* Work required: Lines in the listing below that hold "าวมะล" are the ones to copy.
Segment Open
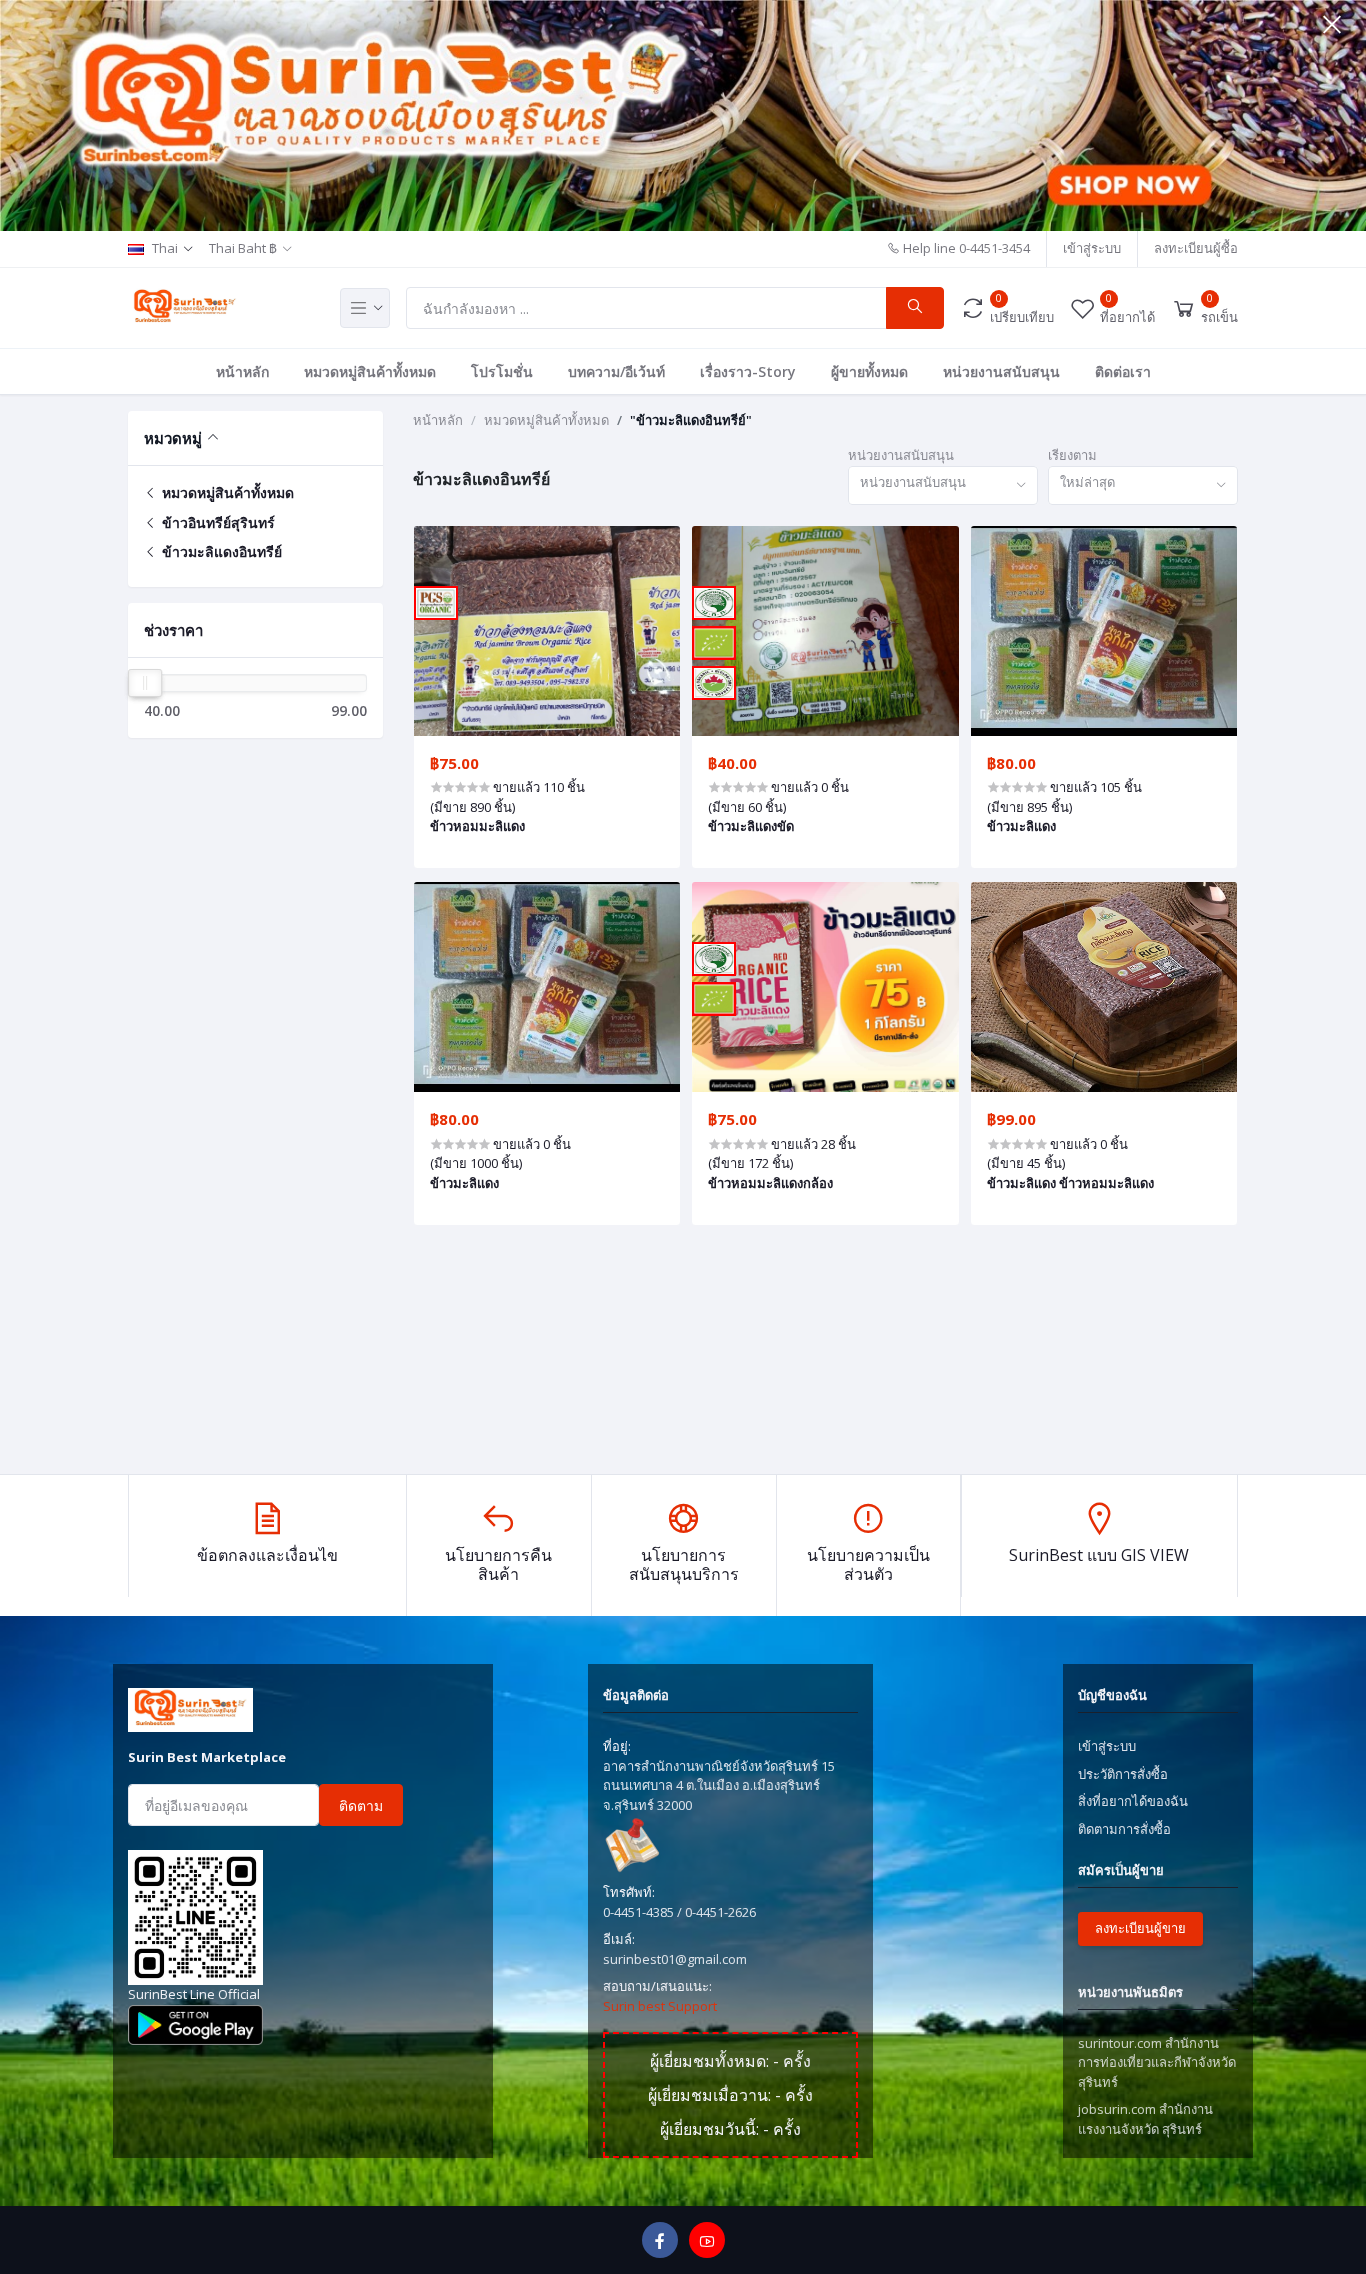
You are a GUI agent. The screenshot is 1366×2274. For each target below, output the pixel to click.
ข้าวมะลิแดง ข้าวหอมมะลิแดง (1070, 1183)
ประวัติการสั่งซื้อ (1123, 1774)
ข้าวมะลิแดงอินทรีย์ (220, 551)
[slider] (145, 683)
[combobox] (943, 485)
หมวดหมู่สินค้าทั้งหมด (370, 371)
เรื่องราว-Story (748, 371)
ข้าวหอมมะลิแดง (477, 826)
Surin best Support (660, 2006)
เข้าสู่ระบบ (1092, 248)
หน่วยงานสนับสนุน (1001, 371)
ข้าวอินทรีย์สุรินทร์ (216, 522)
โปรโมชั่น (502, 371)
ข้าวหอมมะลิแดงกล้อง (770, 1183)
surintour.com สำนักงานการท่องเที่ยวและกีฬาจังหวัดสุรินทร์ (1157, 2062)
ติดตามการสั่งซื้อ (1124, 1829)
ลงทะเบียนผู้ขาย (1140, 1928)
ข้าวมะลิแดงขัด (751, 826)
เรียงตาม (1072, 455)
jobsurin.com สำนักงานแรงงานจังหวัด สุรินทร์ (1145, 2119)
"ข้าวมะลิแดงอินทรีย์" (691, 420)
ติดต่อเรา (1123, 371)
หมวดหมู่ (173, 438)
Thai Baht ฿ (243, 248)
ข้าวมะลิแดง (1021, 826)
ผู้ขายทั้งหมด (869, 371)
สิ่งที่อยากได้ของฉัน (1133, 1801)
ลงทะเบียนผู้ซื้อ (1196, 248)
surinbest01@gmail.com (675, 1959)
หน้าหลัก (242, 371)
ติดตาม (361, 1805)
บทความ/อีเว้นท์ (616, 371)
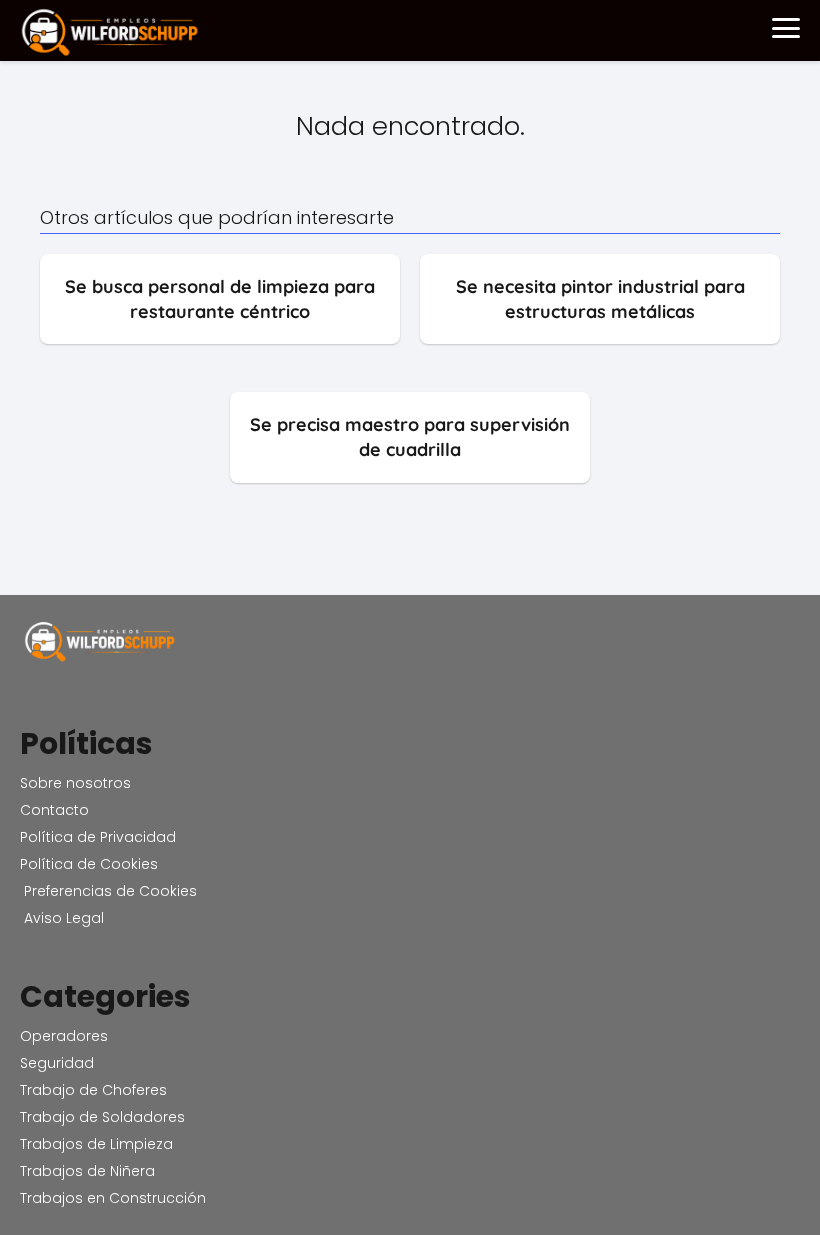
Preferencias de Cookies (108, 891)
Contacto (54, 810)
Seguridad (57, 1063)
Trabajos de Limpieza (96, 1144)
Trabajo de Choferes (93, 1090)
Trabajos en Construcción (113, 1198)
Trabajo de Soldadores (102, 1117)
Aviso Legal (62, 918)
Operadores (64, 1036)
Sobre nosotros (75, 783)
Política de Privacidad (98, 837)
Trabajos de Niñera (87, 1171)
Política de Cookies (89, 864)
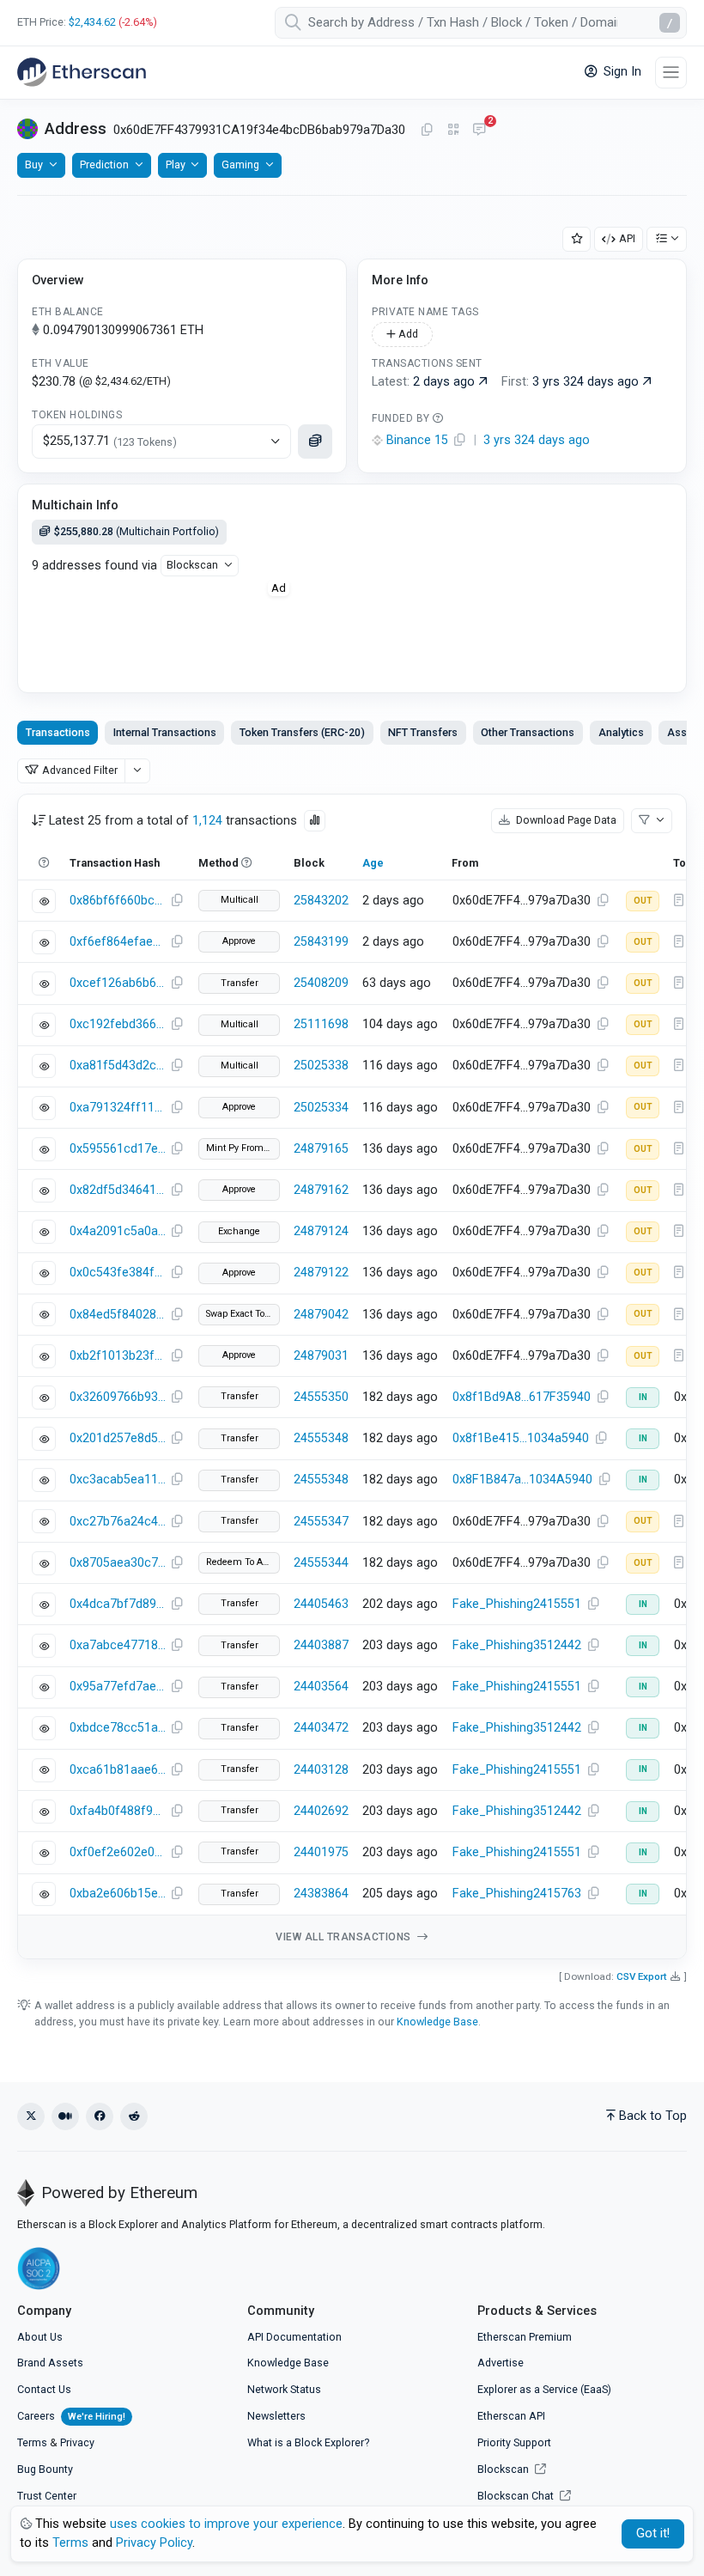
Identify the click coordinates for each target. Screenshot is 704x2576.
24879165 (321, 1149)
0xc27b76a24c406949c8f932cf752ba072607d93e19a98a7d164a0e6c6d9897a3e (118, 1521)
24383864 (321, 1893)
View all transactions (345, 1937)
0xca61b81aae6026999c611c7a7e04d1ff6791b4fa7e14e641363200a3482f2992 (118, 1770)
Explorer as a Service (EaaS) (544, 2389)
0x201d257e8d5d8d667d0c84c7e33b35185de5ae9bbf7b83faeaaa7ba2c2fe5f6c (118, 1438)
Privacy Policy (154, 2543)
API (627, 238)
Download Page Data (564, 819)
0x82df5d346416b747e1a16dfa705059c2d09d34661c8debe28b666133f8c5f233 (118, 1190)
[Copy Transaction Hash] (177, 901)
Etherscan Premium (524, 2336)
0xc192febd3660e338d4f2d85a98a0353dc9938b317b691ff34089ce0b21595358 (118, 1024)
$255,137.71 (110, 441)
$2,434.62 (92, 21)
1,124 (207, 820)
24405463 (321, 1604)
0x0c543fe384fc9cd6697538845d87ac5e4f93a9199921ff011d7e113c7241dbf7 (118, 1272)
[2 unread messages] (479, 130)
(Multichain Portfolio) (136, 531)
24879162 (321, 1190)
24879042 (321, 1314)
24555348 (321, 1438)
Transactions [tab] (58, 732)
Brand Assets (50, 2362)
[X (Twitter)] (31, 2116)
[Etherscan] (81, 72)
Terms (32, 2442)
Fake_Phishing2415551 (516, 1604)
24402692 (321, 1811)
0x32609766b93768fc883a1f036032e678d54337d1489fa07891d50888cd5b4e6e (118, 1397)
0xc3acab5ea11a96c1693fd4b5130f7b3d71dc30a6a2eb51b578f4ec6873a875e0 (118, 1479)
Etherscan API (511, 2415)
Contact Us (44, 2389)
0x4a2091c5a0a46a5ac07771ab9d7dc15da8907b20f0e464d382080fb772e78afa (118, 1231)
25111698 (321, 1024)
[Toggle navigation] (671, 72)
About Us (40, 2336)
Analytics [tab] (621, 732)
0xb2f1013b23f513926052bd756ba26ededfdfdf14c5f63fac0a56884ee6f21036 (118, 1356)
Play (175, 164)
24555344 (321, 1563)
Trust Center (46, 2495)
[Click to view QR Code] (453, 130)
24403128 (321, 1770)
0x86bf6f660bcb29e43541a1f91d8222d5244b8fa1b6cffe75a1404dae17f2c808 (118, 900)
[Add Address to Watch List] (577, 239)
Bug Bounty (45, 2469)
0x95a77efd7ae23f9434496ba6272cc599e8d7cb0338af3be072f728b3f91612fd (118, 1686)
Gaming (240, 164)
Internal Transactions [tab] (164, 732)
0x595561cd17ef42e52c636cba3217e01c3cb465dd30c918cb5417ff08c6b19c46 (118, 1149)
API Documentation (294, 2336)
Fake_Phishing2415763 (516, 1893)
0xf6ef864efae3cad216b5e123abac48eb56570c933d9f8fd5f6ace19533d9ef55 (118, 942)
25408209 (321, 983)
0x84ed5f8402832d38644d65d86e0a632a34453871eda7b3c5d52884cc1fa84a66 (118, 1314)
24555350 (321, 1397)
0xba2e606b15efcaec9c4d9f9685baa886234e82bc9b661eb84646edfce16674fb (118, 1893)
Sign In (620, 71)
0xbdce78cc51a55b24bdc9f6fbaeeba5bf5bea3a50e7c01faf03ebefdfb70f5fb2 (118, 1727)
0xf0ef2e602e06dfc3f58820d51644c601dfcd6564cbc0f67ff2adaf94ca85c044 (118, 1852)
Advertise (500, 2362)
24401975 (321, 1852)
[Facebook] (99, 2116)
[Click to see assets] (315, 441)
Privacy (77, 2442)
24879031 (321, 1356)
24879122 (321, 1272)
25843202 (321, 900)
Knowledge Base (437, 2021)
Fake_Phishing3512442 (516, 1645)
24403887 (321, 1645)
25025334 (321, 1107)
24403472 (321, 1727)
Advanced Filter (80, 770)
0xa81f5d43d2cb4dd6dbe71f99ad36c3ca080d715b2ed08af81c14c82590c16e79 (118, 1065)
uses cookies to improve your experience (226, 2524)
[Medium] (65, 2116)
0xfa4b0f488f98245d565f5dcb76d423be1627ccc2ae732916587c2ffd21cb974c (118, 1811)
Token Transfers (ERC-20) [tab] (302, 732)
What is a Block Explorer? (308, 2442)
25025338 (321, 1065)
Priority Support (514, 2442)
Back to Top (653, 2116)
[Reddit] (134, 2116)
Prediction (104, 164)
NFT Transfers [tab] (423, 732)
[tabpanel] (352, 1376)
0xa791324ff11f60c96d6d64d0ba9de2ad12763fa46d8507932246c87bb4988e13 (118, 1107)
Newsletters (276, 2415)
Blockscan (192, 564)
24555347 (321, 1521)
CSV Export (641, 1976)
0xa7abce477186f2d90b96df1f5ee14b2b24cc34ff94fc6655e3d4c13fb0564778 (118, 1645)
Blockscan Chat (516, 2495)
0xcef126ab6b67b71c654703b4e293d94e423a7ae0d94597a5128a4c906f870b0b (118, 983)
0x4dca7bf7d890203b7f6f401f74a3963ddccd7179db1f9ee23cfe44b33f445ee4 (118, 1604)
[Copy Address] (426, 130)
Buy (34, 164)
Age (373, 862)
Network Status (284, 2389)
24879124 (321, 1231)
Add (407, 333)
Segment Closed
* Written answer:
ข้าวมะลิแดง ข้าวหอมมะลิแดง (1070, 1183)
ข้าวมะลิแดงอินทรีย์ (220, 551)
ข้าวมะลิแดงขัด (751, 826)
"ข้าวมะลิแดงอินทรีย์" (691, 420)
ข้าวมะลิแดง (1021, 826)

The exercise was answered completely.